[[ Records open ]]
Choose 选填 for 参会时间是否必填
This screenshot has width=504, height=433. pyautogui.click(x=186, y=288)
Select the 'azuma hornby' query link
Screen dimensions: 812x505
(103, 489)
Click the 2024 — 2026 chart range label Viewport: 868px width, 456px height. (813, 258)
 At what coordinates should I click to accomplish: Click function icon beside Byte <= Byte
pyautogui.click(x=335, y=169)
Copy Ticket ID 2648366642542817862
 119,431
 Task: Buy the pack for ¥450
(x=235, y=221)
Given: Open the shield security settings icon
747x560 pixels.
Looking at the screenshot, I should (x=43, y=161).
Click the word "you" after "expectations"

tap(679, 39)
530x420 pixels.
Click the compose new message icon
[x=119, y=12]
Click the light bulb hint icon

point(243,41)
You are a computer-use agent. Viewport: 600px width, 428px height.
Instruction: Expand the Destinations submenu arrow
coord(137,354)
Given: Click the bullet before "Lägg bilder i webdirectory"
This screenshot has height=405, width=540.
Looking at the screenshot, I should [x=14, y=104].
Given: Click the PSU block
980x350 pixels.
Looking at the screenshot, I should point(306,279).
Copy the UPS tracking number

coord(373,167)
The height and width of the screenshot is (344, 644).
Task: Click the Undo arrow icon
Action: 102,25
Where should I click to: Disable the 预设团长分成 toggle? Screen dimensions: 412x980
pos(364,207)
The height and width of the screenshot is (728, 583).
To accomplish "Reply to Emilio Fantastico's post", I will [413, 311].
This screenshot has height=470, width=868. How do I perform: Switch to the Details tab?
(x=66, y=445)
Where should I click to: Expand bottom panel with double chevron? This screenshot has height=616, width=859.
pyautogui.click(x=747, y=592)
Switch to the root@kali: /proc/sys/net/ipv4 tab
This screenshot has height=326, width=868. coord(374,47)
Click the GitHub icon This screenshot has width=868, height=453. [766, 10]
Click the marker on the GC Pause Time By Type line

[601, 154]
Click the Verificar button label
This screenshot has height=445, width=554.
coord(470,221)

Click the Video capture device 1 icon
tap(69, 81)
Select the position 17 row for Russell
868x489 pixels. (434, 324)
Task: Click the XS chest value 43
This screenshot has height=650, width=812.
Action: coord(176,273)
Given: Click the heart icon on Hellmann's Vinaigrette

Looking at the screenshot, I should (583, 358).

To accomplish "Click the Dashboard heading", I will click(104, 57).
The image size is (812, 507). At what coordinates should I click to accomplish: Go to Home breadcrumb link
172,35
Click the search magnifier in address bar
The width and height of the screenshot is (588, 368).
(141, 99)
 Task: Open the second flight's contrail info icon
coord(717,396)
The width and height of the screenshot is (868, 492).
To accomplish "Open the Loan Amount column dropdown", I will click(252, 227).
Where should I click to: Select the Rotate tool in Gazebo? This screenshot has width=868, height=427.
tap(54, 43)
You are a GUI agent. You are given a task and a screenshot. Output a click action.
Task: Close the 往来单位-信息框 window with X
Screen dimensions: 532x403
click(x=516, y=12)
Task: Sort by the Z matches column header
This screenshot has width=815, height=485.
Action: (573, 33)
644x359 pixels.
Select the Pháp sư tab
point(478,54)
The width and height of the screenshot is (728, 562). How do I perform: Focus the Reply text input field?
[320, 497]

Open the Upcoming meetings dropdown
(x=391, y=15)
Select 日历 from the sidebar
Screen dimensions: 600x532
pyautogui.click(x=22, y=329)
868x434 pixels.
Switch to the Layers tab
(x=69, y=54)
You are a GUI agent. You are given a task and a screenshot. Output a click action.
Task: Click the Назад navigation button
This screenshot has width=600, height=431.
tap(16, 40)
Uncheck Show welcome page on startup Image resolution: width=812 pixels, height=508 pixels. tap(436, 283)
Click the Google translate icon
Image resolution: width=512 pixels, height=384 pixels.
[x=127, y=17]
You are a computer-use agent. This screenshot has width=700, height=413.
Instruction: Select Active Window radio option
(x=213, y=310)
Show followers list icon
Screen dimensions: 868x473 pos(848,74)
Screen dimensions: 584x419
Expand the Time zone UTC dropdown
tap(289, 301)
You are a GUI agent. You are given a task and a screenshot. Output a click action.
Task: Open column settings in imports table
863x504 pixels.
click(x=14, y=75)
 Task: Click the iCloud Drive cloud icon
[[ Records closed ]]
Output every entry again, exactly as given.

▸ Answer:
Choose 选填 for 参会时间是否必填
This screenshot has width=504, height=433. pyautogui.click(x=186, y=288)
Select the 'azuma hornby' query link
Screen dimensions: 812x505
(103, 489)
Click the 2024 — 2026 chart range label Viewport: 868px width, 456px height. (813, 258)
 At what coordinates should I click to accomplish: Click function icon beside Byte <= Byte
pyautogui.click(x=335, y=169)
Copy Ticket ID 2648366642542817862
 119,431
 Task: Buy the pack for ¥450
(x=235, y=221)
Given: Open the shield security settings icon
747x560 pixels.
Looking at the screenshot, I should (x=43, y=161).
Click the word "you" after "expectations"

tap(679, 39)
530x420 pixels.
Click the compose new message icon
[x=119, y=12]
Click the light bulb hint icon

point(243,41)
You are a computer-use agent. Viewport: 600px width, 428px height.
Instruction: Expand the Destinations submenu arrow
coord(137,354)
Given: Click the bullet before "Lägg bilder i webdirectory"
This screenshot has height=405, width=540.
Looking at the screenshot, I should [x=14, y=104].
Given: Click the PSU block
980x350 pixels.
Looking at the screenshot, I should point(306,279).
Copy the UPS tracking number

coord(373,167)
The height and width of the screenshot is (344, 644).
Task: Click the Undo arrow icon
Action: 102,25
Where should I click to: Disable the 预设团长分成 toggle? Screen dimensions: 412x980
pos(364,207)
The height and width of the screenshot is (728, 583).
To accomplish "Reply to Emilio Fantastico's post", I will [413, 311].
This screenshot has height=470, width=868. How do I perform: Switch to the Details tab?
(x=66, y=445)
Where should I click to: Expand bottom panel with double chevron? This screenshot has height=616, width=859.
pyautogui.click(x=747, y=592)
Switch to the root@kali: /proc/sys/net/ipv4 tab
This screenshot has height=326, width=868. coord(374,47)
Click the GitHub icon This screenshot has width=868, height=453. [766, 10]
Click the marker on the GC Pause Time By Type line

[601, 154]
Click the Verificar button label
This screenshot has height=445, width=554.
coord(470,221)

Click the Video capture device 1 icon
tap(69, 81)
Select the position 17 row for Russell
868x489 pixels. (434, 324)
Task: Click the XS chest value 43
This screenshot has height=650, width=812.
Action: coord(176,273)
Given: Click the heart icon on Hellmann's Vinaigrette

Looking at the screenshot, I should (583, 358).

To accomplish "Click the Dashboard heading", I will click(104, 57).
The image size is (812, 507). At what coordinates should I click to accomplish: Go to Home breadcrumb link
172,35
Click the search magnifier in address bar
The width and height of the screenshot is (588, 368).
(141, 99)
 Task: Open the second flight's contrail info icon
coord(717,396)
The width and height of the screenshot is (868, 492).
To accomplish "Open the Loan Amount column dropdown", I will click(252, 227).
Where should I click to: Select the Rotate tool in Gazebo? This screenshot has width=868, height=427.
tap(54, 43)
You are a GUI agent. You are given a task and a screenshot. Output a click action.
Task: Close the 往来单位-信息框 window with X
Screen dimensions: 532x403
click(x=516, y=12)
Task: Sort by the Z matches column header
This screenshot has width=815, height=485.
Action: (573, 33)
644x359 pixels.
Select the Pháp sư tab
point(478,54)
The width and height of the screenshot is (728, 562). How do I perform: Focus the Reply text input field?
[320, 497]

Open the Upcoming meetings dropdown
(x=391, y=15)
Select 日历 from the sidebar
Screen dimensions: 600x532
pyautogui.click(x=22, y=329)
868x434 pixels.
Switch to the Layers tab
(x=69, y=54)
You are a GUI agent. You are given a task and a screenshot. Output a click action.
Task: Click the Назад navigation button
This screenshot has width=600, height=431.
tap(16, 40)
Uncheck Show welcome page on startup Image resolution: width=812 pixels, height=508 pixels. tap(436, 283)
Click the Google translate icon
Image resolution: width=512 pixels, height=384 pixels.
[x=127, y=17]
You are a computer-use agent. This screenshot has width=700, height=413.
Instruction: Select Active Window radio option
(x=213, y=310)
Show followers list icon
Screen dimensions: 868x473 pos(848,74)
Screen dimensions: 584x419
Expand the Time zone UTC dropdown
tap(289, 301)
You are a GUI agent. You are given a task and a screenshot. Output a click action.
Task: Open column settings in imports table
863x504 pixels.
click(x=14, y=75)
 Task: Click the iCloud Drive cloud icon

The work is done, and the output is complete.